He walked to the window, parted the curtains a sliver, and looked out. The clouds had begun to dissipate. A few rays of pallid sunlight reached the small meadow behind the house. There were no boys or house staff about—it was near teatime, and everyone must have returned inside. 

She came to stand next to him.

“Vault out from here to behind those trees,” he instructed. “Then come through the front door of the house. I will meet you in the entry hall.”

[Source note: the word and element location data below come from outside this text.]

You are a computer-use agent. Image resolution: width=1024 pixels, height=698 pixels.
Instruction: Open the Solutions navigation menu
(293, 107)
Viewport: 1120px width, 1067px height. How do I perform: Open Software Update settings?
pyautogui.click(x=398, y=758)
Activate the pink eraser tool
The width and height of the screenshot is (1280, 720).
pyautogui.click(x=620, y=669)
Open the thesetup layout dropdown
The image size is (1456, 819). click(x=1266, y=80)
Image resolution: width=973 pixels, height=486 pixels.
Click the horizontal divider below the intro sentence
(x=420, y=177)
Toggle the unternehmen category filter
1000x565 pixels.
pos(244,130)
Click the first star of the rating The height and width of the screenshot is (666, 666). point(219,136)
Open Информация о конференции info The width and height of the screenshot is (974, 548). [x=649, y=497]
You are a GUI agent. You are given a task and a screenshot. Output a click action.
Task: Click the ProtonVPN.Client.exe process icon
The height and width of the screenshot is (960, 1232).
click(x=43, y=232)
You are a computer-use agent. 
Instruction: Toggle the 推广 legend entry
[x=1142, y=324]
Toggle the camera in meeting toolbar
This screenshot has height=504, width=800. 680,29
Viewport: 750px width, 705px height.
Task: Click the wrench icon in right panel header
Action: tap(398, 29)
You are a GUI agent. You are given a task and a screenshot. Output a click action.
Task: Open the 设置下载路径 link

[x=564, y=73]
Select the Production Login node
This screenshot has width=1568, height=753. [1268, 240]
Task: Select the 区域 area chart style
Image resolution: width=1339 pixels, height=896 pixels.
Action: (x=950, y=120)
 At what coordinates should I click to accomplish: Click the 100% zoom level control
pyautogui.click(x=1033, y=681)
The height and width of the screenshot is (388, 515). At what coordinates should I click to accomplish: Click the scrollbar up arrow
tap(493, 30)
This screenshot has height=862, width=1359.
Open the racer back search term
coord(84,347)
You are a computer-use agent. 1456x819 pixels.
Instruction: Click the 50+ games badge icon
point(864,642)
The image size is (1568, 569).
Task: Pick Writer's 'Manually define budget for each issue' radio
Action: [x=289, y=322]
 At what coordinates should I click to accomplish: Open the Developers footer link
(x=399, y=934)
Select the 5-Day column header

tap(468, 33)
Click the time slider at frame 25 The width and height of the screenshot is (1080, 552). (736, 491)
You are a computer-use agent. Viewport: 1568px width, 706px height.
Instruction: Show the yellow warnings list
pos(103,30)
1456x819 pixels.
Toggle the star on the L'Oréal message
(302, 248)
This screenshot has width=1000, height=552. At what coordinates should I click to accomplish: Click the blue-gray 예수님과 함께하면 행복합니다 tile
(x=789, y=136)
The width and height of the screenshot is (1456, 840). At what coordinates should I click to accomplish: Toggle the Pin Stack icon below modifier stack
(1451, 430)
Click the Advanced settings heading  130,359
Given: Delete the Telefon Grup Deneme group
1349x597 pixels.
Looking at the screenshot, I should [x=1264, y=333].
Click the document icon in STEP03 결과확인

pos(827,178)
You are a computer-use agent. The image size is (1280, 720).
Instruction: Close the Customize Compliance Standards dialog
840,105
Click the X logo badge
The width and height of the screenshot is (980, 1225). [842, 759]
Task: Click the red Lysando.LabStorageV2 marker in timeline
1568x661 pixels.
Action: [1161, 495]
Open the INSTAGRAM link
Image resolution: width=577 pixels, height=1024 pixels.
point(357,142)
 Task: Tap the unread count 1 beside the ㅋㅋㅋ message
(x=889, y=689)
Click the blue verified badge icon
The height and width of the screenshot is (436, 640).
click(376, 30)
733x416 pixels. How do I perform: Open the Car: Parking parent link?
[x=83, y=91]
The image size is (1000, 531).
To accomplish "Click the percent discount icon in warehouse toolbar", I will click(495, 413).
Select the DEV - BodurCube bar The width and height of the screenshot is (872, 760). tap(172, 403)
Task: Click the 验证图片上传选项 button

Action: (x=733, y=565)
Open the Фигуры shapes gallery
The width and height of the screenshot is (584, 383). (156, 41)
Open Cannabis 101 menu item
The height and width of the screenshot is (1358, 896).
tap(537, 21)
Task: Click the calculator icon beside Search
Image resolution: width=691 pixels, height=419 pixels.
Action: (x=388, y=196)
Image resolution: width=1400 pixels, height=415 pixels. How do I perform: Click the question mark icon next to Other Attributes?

He did not want her out of his sight. But there was nothing for it: Fairfax's return had to be seen as an event entirely unrelated to the disappearance of one Iolanthe Seabourne. If he produced Fairfax from nowhere, they would both look more suspicious to agents of Atlantis.

“And the other boys will know who I am?”

“When they hear me say your name they will.” He turned toward her. “I know it is my fault you are here. But please be convincing as a boy—or I will have prepared in vain.”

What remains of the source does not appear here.